Exercise goal:
Write out the data below in full. Keep it exact.

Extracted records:

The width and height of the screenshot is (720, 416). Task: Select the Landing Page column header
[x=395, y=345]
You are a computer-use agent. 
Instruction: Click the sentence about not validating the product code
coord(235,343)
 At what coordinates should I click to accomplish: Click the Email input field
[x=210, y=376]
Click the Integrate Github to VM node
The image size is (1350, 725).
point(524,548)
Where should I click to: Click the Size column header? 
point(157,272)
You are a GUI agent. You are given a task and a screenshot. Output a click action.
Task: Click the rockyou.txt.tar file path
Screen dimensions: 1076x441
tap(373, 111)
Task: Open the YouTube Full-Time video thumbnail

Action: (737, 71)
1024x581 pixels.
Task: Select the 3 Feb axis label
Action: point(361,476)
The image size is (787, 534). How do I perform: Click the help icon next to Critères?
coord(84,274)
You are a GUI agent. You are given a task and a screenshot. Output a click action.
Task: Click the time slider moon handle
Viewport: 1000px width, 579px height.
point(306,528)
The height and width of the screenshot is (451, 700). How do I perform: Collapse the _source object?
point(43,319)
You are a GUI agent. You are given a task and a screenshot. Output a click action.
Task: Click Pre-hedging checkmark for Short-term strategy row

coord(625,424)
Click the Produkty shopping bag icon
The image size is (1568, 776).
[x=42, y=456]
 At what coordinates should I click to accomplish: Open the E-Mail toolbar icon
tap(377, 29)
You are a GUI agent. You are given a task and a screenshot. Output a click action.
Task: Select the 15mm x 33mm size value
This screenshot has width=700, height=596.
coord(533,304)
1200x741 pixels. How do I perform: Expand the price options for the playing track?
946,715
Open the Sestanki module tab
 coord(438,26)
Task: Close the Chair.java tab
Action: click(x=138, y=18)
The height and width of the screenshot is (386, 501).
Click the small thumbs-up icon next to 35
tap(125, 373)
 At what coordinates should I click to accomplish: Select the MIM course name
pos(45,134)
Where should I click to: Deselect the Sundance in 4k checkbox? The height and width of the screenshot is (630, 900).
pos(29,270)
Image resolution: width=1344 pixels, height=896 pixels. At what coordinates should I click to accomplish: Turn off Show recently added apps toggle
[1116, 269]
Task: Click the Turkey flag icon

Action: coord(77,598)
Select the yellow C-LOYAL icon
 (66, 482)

Written solution:
The width and height of the screenshot is (720, 416). Task: Select the Landing Page column header
[x=395, y=345]
You are a computer-use agent. 
Instruction: Click the sentence about not validating the product code
coord(235,343)
 At what coordinates should I click to accomplish: Click the Email input field
[x=210, y=376]
Click the Integrate Github to VM node
The image size is (1350, 725).
point(524,548)
Where should I click to: Click the Size column header? 
point(157,272)
You are a GUI agent. You are given a task and a screenshot. Output a click action.
Task: Click the rockyou.txt.tar file path
Screen dimensions: 1076x441
tap(373, 111)
Task: Open the YouTube Full-Time video thumbnail

Action: (737, 71)
1024x581 pixels.
Task: Select the 3 Feb axis label
Action: point(361,476)
The image size is (787, 534). How do I perform: Click the help icon next to Critères?
coord(84,274)
You are a GUI agent. You are given a task and a screenshot. Output a click action.
Task: Click the time slider moon handle
Viewport: 1000px width, 579px height.
point(306,528)
The height and width of the screenshot is (451, 700). How do I perform: Collapse the _source object?
point(43,319)
You are a GUI agent. You are given a task and a screenshot. Output a click action.
Task: Click Pre-hedging checkmark for Short-term strategy row

coord(625,424)
Click the Produkty shopping bag icon
The image size is (1568, 776).
[x=42, y=456]
 At what coordinates should I click to accomplish: Open the E-Mail toolbar icon
tap(377, 29)
You are a GUI agent. You are given a task and a screenshot. Output a click action.
Task: Select the 15mm x 33mm size value
This screenshot has width=700, height=596.
coord(533,304)
1200x741 pixels. How do I perform: Expand the price options for the playing track?
946,715
Open the Sestanki module tab
 coord(438,26)
Task: Close the Chair.java tab
Action: click(x=138, y=18)
The height and width of the screenshot is (386, 501).
Click the small thumbs-up icon next to 35
tap(125, 373)
 At what coordinates should I click to accomplish: Select the MIM course name
pos(45,134)
Where should I click to: Deselect the Sundance in 4k checkbox? The height and width of the screenshot is (630, 900).
pos(29,270)
Image resolution: width=1344 pixels, height=896 pixels. At what coordinates should I click to accomplish: Turn off Show recently added apps toggle
[1116, 269]
Task: Click the Turkey flag icon

Action: coord(77,598)
Select the yellow C-LOYAL icon
 (66, 482)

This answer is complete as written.